PHILIPPINE Long Distance Telephone Co. (PLDT) will have to struggle for about two to three years more before it could see a significant increase in its bottom line, its chairman admitted.
In an interview, businessman Manuel V. Pangilinan said the telecommunications sector is currently transitioning from being driven by legacy services to data.
“Any transition will involve some pain, and that’s exacerbated by competition. We have twin issues that we have to confront in 2015,” he said.
The tycoon said “to change over the revenue mix will involve some dislocations.”
This led to his conclusion that PLDT, the parent company of Smart Communications Inc. and Digitel Mobile Philippines Inc. (Sun Cellular), will have to struggle to increase its profits.

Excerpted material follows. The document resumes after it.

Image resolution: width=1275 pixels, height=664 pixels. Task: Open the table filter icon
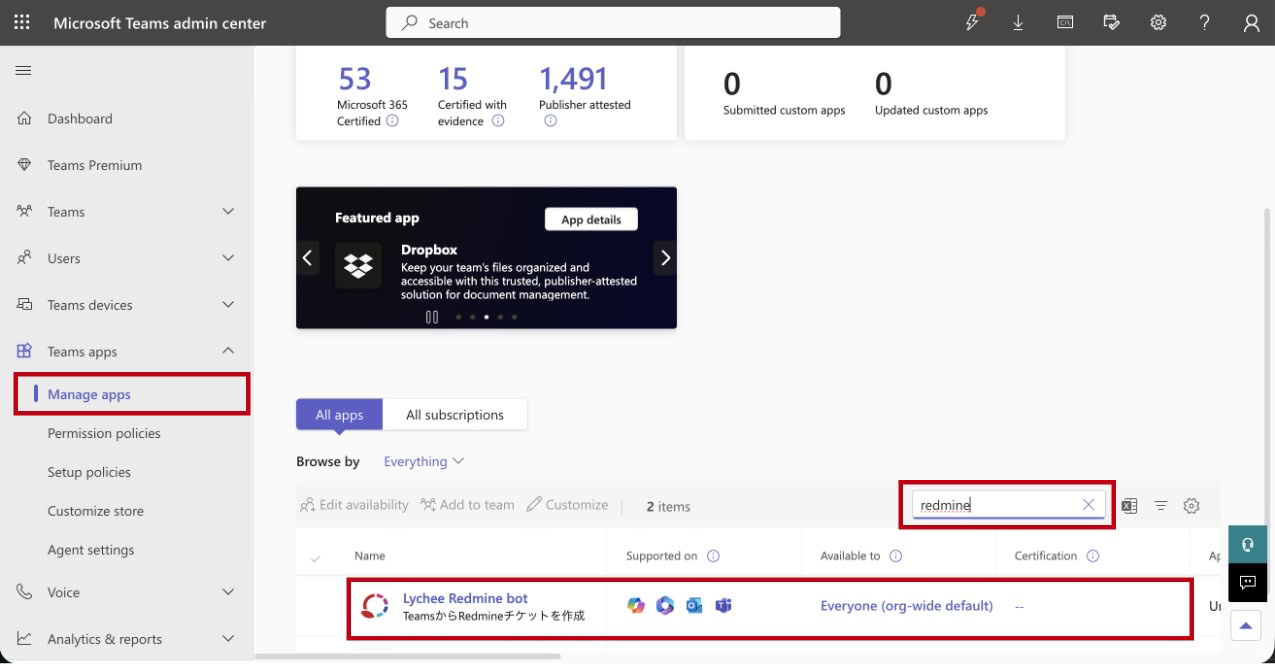(x=1161, y=506)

“Increasing profitability will be a challenge on the next two to three years. It’s like a medical condition: Would you want the pain to be quick and intense, or slower and less intense? I think our preference, given the phase of growth in the data side, would be quick and intense. The job is to manage the transition in the least painful way,” Pangilinan said.
Data, he said, would be a major contributor in the company’s revenues. PLDT targets to increase its data business to contribute about 50 percent of its gross revenues.
“It will contribute more than 50 percent. I just hope that it will be much shorter than seven or eight years. It has started already, with 16 percent of Smart revenues being data-driven,” Pangilinan said.
“We’ve touched first base; we have 34 percent to go,” he added.
The company is currently firing up several LTE sites around the Philippines to cover 50 percent of the country’s population. It also aims to cap the year with 100-percent coverage in terms of 3G network.
PLDT will spend some P36 billion in its capital expenditures in 2015 to further modernize its network. It has programmed a P32-billion investment plan for this year.
The Pangilinan-led company reported a core net profit of P28.6 billion, 1 percent lower than the P28.8 billion recorded in the same period in 2013, owing mainly to the rise in cash operating expenses—particularly rent and maintenance costs—an increase in product subsidies and a higher provision for income tax.
In the same comparative periods, net income declined by 3 percent to P28 billion from P29 billion, owing to the dip in core net income and the absence of the contribution from discontinued operations recorded in the said period.
Shares of PLDT ended Friday’s trading at P2,982 apiece.